→ **Objectif 1**:
Dressez la liste de tous les entraîneurs de l'OM nommés dans l'entretien avec Mourad Aerts.
→ **Objectif 2**:
Prolongez l'entretien avec Mourad Aerts sur Marcelo Bielsa en reprenant juste après sa dernière phrase.

→ **Article**:
----------
Au cœur du système Bielsa avec Mourad Aerts

Alors que Marcelo Bielsa suscite toujours une grande fascination dans la cité phocéenne depuis son passage à l’Olympique de Marseille, Mourad Aerts a récemment dévoilé un livre intitulé « OM Bielsa : Enquête sur une relation passionnelle » pour revenir sur la saison 2014-2015 du club olympien. Cet ouvrage nous offre une plongée au cœur du système Bielsa, avec des anecdotes inédites, des souvenirs marquants et une analyse détaillée de sa méthode. Rencontre avec Mourad Aerts, écrivain et journaliste pour le site Football Club de Marseille.

La préface de ton ouvrage est signée André Villas-Boas. Pourquoi ce choix ?

En réalité, c’est assez simple. Il est à ce moment-là l’entraîneur de l’OM et son admiration pour Marcelo Bielsa est connue. Je me suis donc dit que ce serait pertinent d’avoir l’avis d’un autre coach de l’OM sur Bielsa pour lancer l’ouvrage.

Idéaliste à ses débuts et devenu rapidement pragmatique, André Villas-Boas s’est éloigné des fondamentaux de son idole, Marcelo Bielsa, à l’OM. Quel est ton regard par rapport à son passage au club et les comparaisons fréquentes avec le technicien argentin ?

Je pense que pour encore un petit moment tous les entraîneurs qui passeront par l’OM seront comparés à Bielsa. Même lorsque Rudi Garcia était là, tu entendais souvent des phrases : “Oui votre Bielsa là… mais l’OM ne s’est pas écroulé avec Garcia !” lors de la saison 2017/18, puis : “On en a assez de Garcia ! Rendez-nous Bielsa, au moins avec lui on s’éclatait !” pendant la saison 2018/19. L’expérience que Marcelo Bielsa propose est tellement puissante que les suivantes sont forcément jugées à l’aune du “Bielsa Trip”.

Quant à André Villas-Boas à l’OM, je pense que c’est un entraîneur érudit du jeu, mais absolument pas dogmatique. Il sait lire le jeu de ses adversaires et s’y adapter plutôt que d’imposer son style. Il s’est donc naturellement adapté à la Ligue 1 et au jeu pratiqué en France. Donc…

Des similitudes existent entre les passages de Marcelo Bielsa et André Villas-Boas au sein du club phocéen. Je pense, notamment, aux relations délicates qu’ils ont entretenues avec leur direction. Comment peux-tu expliquer cela ?

Effectivement, il peut y avoir une comparaison avec Bielsa dans son indépendance par rapport à sa direction. À sa franchise. Il n’est absolument pas corporate comme Bielsa.
----------
Entrées du jeu de données:
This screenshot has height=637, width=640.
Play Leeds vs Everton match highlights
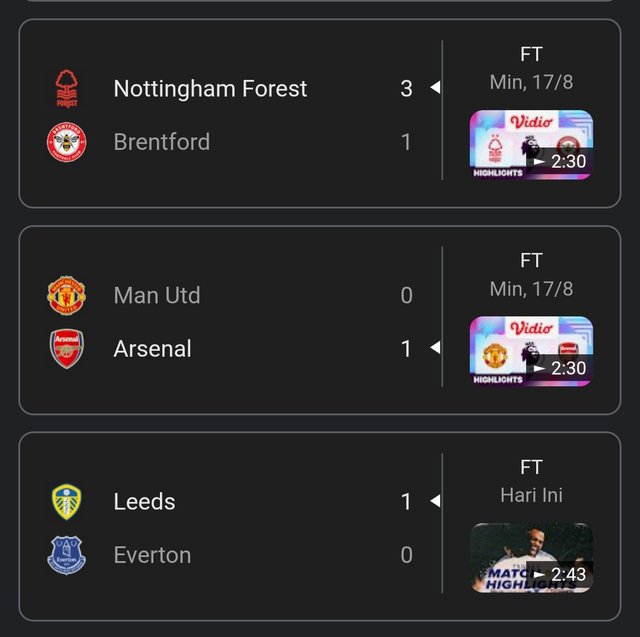[x=531, y=558]
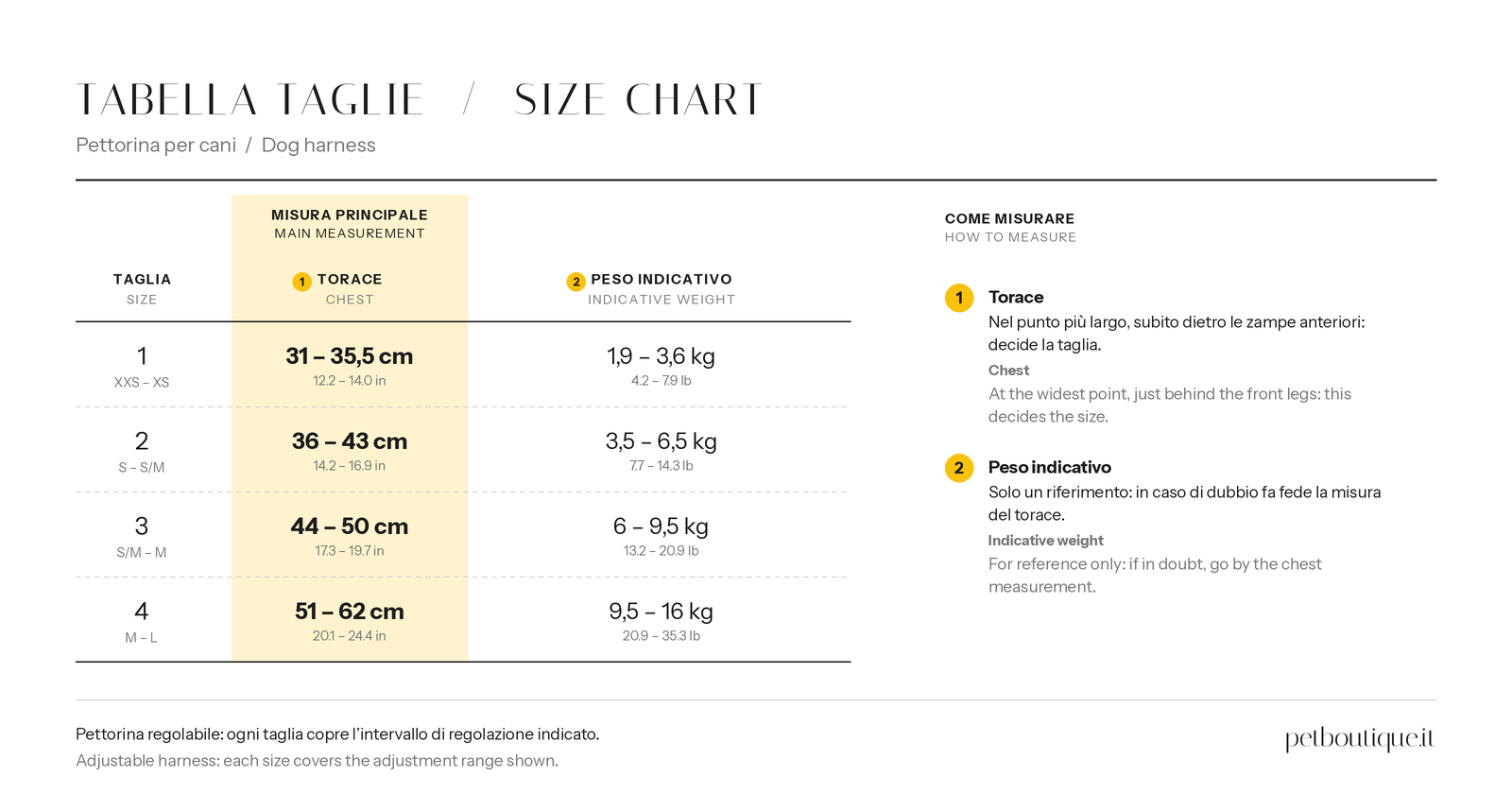Image resolution: width=1512 pixels, height=794 pixels.
Task: Click the yellow 2 badge beside PESO INDICATIVO
Action: pos(576,282)
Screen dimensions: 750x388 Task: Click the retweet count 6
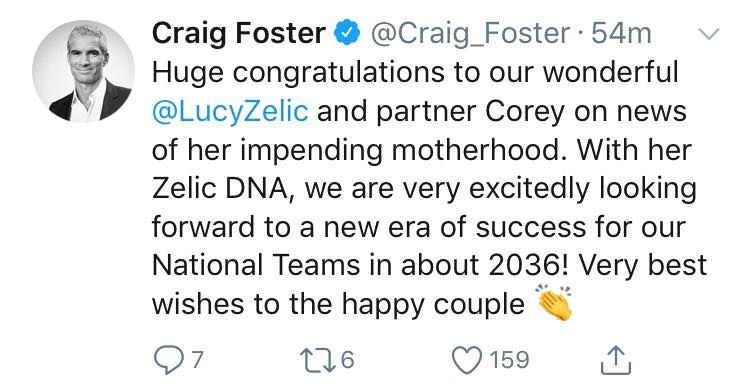click(x=347, y=360)
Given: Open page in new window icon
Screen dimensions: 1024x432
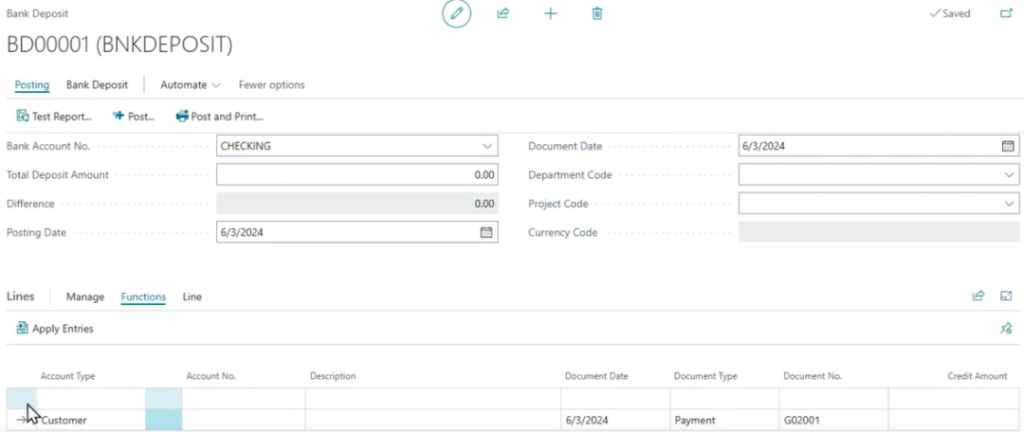Looking at the screenshot, I should (x=1006, y=14).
----------
→ **Réponse 1**:
- Marcelo Bielsa
- André Villas-Boas
- Rudi Garcia

→ **Réponse 2**:
Je me l’explique par le fait que dans 90% des cas, les staffs techniques et les directions générales des clubs n’ont pas le même intérêt. Malgré tout ce que l’on a pu lui reprocher, Andoni Zubizarreta pouvait constituer un tampon de grande qualité entre le banc et la direction. Lorsque la direction a mis en danger “Zubi”, car elle devait agir pour ses finances aux abois, le schisme s’est réveillé et le confort dans lequel André Villas-Boas pouvait travailler a été remis en cause.

Marcelo Bielsa, comme André Villas-Boas, a besoin d’une structure claire dans laquelle il peut travailler. Au contraire, majoritairement, les entraîneurs français s’adaptent au changement de cap perpétuel de leur direction pas toujours très inspirée.

D’ailleurs, Vincent Labrune, homme de communication médiatique, était-il forcément incompatible avec Marcelo Bielsa ? Comment Vincent Labrune a-t-il géré la communication, souvent indirecte, avec Marcelo Bielsa ?

Avec des messages papier ! À un moment, Marcelo Bielsa a tout de même remis au goût du jour le concept de télégramme puisqu’il envoyait à Vincent Labrune ses messages via des bouts de papier. Mais évidemment, il y a une certaine incompatibilité de base…

Il y a, ou il devrait y avoir, une certaine incompatibilité entre la majorité des entraîneurs et les dirigeants. Ces derniers sont plutôt dans une optique de marché, d’entreprise quand les premiers sont dans le sport et la compétition. Vincent Labrune a géré le cas Bielsa comme il gérait tout : un peu à l’esbroufe, un peu aux promesses… Dans l’espoir que ça passe. Il a aussi fait des efforts sur sa prolongation à l’été 2015, mais toutes les cartes n’étaient plus entre ses mains.

Arrivé à l’été 2014 et parti en août 2015, Marcelo Bielsa a profondément marqué la mémoire des supporters du club phocéen et a initié une révolution culturelle et structurelle au club. Aujourd’hui, quel est l’héritage laissé par l’Argentin à Marseille ?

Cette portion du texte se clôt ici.